Big Leaf Maple - č’uɫac - (Acer macrophyllum)
Big Leaf Maple is a deep-rooted, deciduous tree whose claim to spectacularness comes in the form of having the largest leaves of any maple. Typically, Big Leaf Maple leaves run 6 to 12 inches in span, with exceptional leaves spanning 24 inches. In autumn green leaves turn a glorious golden-yellow, made even more striking against the deep-green backdrop of the evergreen conifers they typically share surroundings with. Inconspicuous, greenish-yellow, pendulous flowers appear in the early spring before leaves and the tree produces a fruit/seedpod that comes in the form of a paired, winged samara. Its fruit, seeds, and foliage are enjoyed by a wide array of wildlife.

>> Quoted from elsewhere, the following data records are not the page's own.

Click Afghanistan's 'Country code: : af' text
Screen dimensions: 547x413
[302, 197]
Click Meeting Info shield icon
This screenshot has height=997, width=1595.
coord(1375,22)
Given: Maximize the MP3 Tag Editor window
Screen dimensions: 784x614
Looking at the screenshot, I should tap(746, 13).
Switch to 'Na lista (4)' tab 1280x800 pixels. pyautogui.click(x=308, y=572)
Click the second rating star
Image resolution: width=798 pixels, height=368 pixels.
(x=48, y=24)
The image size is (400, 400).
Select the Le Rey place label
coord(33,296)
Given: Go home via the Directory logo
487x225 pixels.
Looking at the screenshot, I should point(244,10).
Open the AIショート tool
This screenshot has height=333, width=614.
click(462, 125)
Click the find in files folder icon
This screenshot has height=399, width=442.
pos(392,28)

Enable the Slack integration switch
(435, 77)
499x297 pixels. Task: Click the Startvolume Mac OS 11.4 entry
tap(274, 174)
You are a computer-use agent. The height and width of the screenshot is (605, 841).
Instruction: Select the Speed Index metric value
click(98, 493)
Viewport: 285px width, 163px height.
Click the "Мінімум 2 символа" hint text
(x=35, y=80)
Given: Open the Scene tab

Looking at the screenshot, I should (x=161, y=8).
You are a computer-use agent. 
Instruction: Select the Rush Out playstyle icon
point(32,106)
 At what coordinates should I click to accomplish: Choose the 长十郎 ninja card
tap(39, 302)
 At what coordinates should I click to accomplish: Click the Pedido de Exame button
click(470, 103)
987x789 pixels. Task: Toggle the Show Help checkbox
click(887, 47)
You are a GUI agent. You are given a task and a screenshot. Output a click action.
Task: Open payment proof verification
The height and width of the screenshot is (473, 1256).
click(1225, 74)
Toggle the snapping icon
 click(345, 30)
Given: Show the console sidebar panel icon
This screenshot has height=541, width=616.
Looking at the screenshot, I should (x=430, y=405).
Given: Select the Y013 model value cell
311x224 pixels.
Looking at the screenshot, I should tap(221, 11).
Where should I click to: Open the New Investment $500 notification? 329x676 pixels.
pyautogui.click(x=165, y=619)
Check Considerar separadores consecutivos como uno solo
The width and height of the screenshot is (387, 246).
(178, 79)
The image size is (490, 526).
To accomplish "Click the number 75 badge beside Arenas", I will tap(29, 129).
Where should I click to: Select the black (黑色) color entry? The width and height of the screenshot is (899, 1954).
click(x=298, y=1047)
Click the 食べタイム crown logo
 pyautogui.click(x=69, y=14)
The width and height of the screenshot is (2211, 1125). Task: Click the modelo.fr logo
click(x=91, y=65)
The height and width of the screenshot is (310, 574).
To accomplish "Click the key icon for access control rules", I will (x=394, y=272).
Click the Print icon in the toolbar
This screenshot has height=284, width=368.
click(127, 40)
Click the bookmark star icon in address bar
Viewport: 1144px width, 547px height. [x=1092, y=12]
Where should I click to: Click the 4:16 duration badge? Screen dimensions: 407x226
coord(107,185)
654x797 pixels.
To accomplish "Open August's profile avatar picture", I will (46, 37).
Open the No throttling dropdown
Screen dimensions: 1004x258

The tree provides a habitat for the barred owl, as well as some other birds, and can often be host to other plants such as club moss and licorice fern. Big Leaf Maple can be tapped for its sap to be made into syrup but isn’t commonly used for this purpose. It is used for lumber for a myriad of purposes. Many Native communities use its bark for rope and basket making, the wood for art and tools, and the leaves for containers for cooking.
*Prefers partial sun, but tolerant of full sun and shade.
*Prefers moist, alluvial, well-drained soil.
*Suitable in small forest openings, as a pioneer plant in fire-restoration, and in riparian hardwood forests. When planted in urban or suburban settings it is important to note that it should be planted away from buildings or walkways as the roots spread and can crack concrete or grow into plumbing pipes.
*Typically, 50 to 65 feet in height. Max height 158 feet. Generally, as wide spanning as they are tall.
*Sold Bare Root
*Sold in bundles 5
č’uɫac *Lushootseed provided by the Puyallup Tribal Language Program.